WORK TO BE COMPLETED | In the entries below, find the line with "Image resolution: width=873" and the line with "The image size is (655, 314)."; give again those lines and every line between them, exactly.

Data records |
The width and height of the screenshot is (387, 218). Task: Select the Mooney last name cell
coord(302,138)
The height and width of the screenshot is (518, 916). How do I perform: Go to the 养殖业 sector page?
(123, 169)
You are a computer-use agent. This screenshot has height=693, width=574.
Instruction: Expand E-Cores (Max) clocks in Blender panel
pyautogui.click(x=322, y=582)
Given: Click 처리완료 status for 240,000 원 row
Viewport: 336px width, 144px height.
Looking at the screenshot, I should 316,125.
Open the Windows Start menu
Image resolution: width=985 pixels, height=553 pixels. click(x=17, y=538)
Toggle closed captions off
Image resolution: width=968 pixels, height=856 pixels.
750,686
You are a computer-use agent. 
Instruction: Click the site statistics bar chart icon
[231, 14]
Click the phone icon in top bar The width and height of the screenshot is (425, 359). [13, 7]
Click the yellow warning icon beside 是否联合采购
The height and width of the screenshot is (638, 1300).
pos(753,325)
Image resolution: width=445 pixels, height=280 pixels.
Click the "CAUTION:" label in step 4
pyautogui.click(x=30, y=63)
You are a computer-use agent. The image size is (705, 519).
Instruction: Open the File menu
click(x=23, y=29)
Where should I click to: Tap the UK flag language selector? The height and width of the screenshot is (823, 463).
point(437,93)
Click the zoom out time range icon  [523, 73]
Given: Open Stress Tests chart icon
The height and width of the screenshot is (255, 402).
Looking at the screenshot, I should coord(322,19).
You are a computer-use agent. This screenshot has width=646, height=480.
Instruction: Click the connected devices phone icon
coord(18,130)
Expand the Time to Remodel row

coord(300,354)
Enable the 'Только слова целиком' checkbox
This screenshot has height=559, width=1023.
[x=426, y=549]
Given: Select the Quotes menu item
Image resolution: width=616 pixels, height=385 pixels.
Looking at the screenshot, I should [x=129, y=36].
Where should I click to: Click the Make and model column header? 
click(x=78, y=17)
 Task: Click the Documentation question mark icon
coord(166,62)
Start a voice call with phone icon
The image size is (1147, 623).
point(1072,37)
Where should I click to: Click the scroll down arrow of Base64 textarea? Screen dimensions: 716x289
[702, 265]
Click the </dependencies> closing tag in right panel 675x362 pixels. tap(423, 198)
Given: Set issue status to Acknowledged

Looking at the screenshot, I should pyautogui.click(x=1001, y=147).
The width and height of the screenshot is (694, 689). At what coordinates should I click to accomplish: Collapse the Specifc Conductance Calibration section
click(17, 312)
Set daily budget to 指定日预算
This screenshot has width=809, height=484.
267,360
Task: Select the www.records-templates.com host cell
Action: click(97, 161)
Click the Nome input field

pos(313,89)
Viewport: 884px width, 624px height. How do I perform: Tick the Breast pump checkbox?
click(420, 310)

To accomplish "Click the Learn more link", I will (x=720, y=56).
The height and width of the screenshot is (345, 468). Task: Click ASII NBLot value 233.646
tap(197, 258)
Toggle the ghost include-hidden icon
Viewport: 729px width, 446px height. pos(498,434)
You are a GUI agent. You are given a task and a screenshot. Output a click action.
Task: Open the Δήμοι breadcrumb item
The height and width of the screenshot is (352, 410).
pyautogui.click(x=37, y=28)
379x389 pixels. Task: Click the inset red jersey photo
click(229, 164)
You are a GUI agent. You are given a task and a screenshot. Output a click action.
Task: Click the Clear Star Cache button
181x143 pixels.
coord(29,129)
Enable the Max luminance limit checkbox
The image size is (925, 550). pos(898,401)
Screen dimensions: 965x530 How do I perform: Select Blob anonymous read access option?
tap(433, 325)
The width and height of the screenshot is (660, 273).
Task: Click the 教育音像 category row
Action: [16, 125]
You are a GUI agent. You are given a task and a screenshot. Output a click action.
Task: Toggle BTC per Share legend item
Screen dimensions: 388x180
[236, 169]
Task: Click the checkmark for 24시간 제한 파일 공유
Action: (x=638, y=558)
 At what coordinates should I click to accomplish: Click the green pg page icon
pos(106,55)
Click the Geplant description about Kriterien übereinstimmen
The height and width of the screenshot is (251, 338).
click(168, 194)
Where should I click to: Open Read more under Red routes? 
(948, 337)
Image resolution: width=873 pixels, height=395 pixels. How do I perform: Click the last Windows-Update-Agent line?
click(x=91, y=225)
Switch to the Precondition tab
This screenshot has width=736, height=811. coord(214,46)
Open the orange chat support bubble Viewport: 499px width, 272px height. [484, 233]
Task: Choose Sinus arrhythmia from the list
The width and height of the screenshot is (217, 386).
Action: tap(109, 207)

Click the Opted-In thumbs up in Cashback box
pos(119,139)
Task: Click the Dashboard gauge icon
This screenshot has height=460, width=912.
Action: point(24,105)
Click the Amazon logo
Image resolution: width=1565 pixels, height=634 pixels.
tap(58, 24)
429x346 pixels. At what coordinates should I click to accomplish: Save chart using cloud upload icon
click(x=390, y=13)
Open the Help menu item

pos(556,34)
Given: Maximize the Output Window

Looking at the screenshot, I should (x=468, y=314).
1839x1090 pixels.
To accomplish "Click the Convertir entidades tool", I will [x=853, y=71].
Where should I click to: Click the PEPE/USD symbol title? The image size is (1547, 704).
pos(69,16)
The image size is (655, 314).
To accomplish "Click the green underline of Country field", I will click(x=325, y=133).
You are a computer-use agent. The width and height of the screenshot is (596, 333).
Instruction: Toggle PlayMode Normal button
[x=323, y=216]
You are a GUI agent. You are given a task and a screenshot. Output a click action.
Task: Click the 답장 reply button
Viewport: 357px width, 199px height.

RESULT OF THIS EXERCISE |
Image resolution: width=873 pixels, height=395 pixels. How do I perform: Click the last Windows-Update-Agent line?
click(x=91, y=225)
Switch to the Precondition tab
This screenshot has width=736, height=811. coord(214,46)
Open the orange chat support bubble Viewport: 499px width, 272px height. [484, 233]
Task: Choose Sinus arrhythmia from the list
The width and height of the screenshot is (217, 386).
Action: tap(109, 207)

Click the Opted-In thumbs up in Cashback box
pos(119,139)
Task: Click the Dashboard gauge icon
This screenshot has height=460, width=912.
Action: point(24,105)
Click the Amazon logo
Image resolution: width=1565 pixels, height=634 pixels.
tap(58, 24)
429x346 pixels. At what coordinates should I click to accomplish: Save chart using cloud upload icon
click(x=390, y=13)
Open the Help menu item

pos(556,34)
Given: Maximize the Output Window

Looking at the screenshot, I should (x=468, y=314).
1839x1090 pixels.
To accomplish "Click the Convertir entidades tool", I will [x=853, y=71].
Where should I click to: Click the PEPE/USD symbol title? The image size is (1547, 704).
pos(69,16)
The image size is (655, 314).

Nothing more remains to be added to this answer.